The first epaper in the ME is The Oman Times, published from Muscat, in the Sultanate of Oman. Both epapers are incidentally hosted by Bothtree, based in Hyderabad, India.
Bodhtree also hosts India's Hindustan Times, one of the big dailies.
Coming to editorial content in Emirates Today, I notice that some of the sports reports from outside Dubai and the Middle East carry bylines of staff writers.
I haven't seen any editorial copy credited to any known news agencies. Nor have I seen the world news stories credited to any global newspapers, as others in Dubai do, under special arrangment or "courtesy", the latter used by The Emirates Evening Post.
In Friday's issue The Emirates Today carries a women's magazine, Etc. Why the paper is bringing a free supplement exclusively for women instead of one that would cater to the general public can be understood in the paper's claim that it has appointed special editors to deal with women's issues.
The paper promises to do more, probably meaning to publish more titles. So, one can expect a magazine exclusively for males.

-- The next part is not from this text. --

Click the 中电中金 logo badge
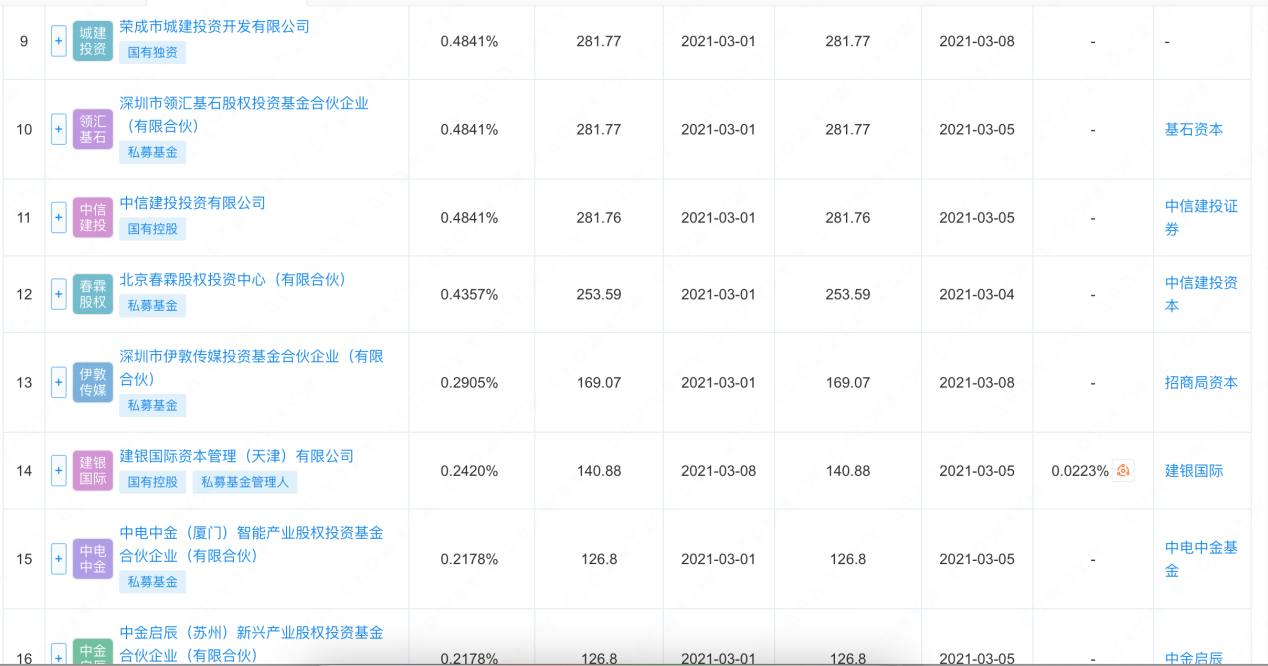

Posted by: Gene Correia at Sep 23, 2005 10:37:20 AM

The new paper has been named Emirates Today.
Today's issue carries a piece by editor Jason Leavy. It's more of an viewpoint than an editorial.
He seems to have started right off the bat by a piece that seems appeasing to the Arab community. He attacked his own English expat community from among the larger expat community.
How well this piece goes down with the Jumeirah Janes (as the English ladies are called because of their affluent lifestyles in an upscale area of Dubai) and English men, who he calls "lager louts" is hard to say.
Nothing earthshaking about the paper. One of my friends said he would still prefer to pay Dirham 1 for The Emirates Evening Post. The price of Emirates Today is Dirhams 2, but right now given away free.
Gulf News, and Khaleef Times, the two other dailies, cost Dirhams 2, while the other daily tabloid, 7Days, is free.
One has to wait and see how the battles shapes up.

Posted by: Gene at Sep 22, 2005 1:34:40 PM

I expected a lot more from these two publications.

Given what the Guardian has just done I suspected that the UAE market would be in for a significant shakeup.

After two days of the new kids on the block I am still waiting to read something better than is already out there.

Today’s cover story about workers marching because of unpaid wages didn’t go anywhere near naming the company involved, too bad, this was a chance to be fearless, objective and set a precedent as a state funded media body.